2.4 Data collection process
Structured questionnaire and observation checklist were used to collect information. Research assistants were surveillance officers who are experienced with routine malaria surveillance system. They were oriented for a single day on how to use the questionnaires and observation checklist.
The questionnaires were developed in English first and then translated to Swahili language which is a National language spoken by the study population. The study participants were informed about the importance of the study before being interviewed.
The study relied on routine surveillance system in Zanzibar. Malaria case-based surveillance system is also known as malaria case notification. When a malaria case was reported at a health facility and notified through mobile phone, District Malaria surveillance officers (DMSOs) /research assistants got a message informing them that there was a case reported from a certain health facility. After receiving a message, the research assistant first went to the health facility that reported the case. He/ she obtained the necessary information including patient’s phone number, street/ village and the name of ten cell leaders which facilitated the tracking of the case’s house.

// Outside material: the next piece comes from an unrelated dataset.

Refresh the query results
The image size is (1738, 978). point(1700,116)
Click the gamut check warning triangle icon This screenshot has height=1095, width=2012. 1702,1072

At household level, all family members were tested for malaria by using mRDT test and given antimalarial as per Zanzibar malaria guideline for positive family members. Then the interview was conducted to those households meet inclusion criteria. Research assistants interviewed both cases and controls using the same questionnaire. Observations checklists were used to document the presence and utilization of net, quality of the net, conditions of the room, sleeping place and whether the sleeping room was in close proximity with domestic animals settlement.
Malaria rapid diagnostic test used in the study was SD Bioline Malaria Ag Pf/Pv, manufactured by Standard Diagnostic, INC 156-68 Borahagal – dong, Korea. The test was carried out according to the instructions from the manufacturer.
2.5 Data management and analysis.
During data collection, daily questionnaires were counted, checked for completeness and compared with the number of participants interviewed. Data were entered, cleaned and analyzed using EPI info version 3.5.1. Cases and control were matched in household identity number. The association between dependent variable and independent variable was quantified using odds ratio.
Social demographic characteristic were presented in simple frequency tables. Social demographic variables, behavioral risk factors, environmental factors and malaria knowledge with P value < 0.05 in univariate analysis were included in bivariate analysis. Then all individual risk factors from social demographic, behavioral factors, environmental factors and malaria knowledge with P value of <0.2 at bivariate level were entered together in a conditional logistic regression model using stepwise elimination method to determine the independent risk factor and control for confounders. A p-value of <0.05 was set as a level of significance at 95% confidence interval.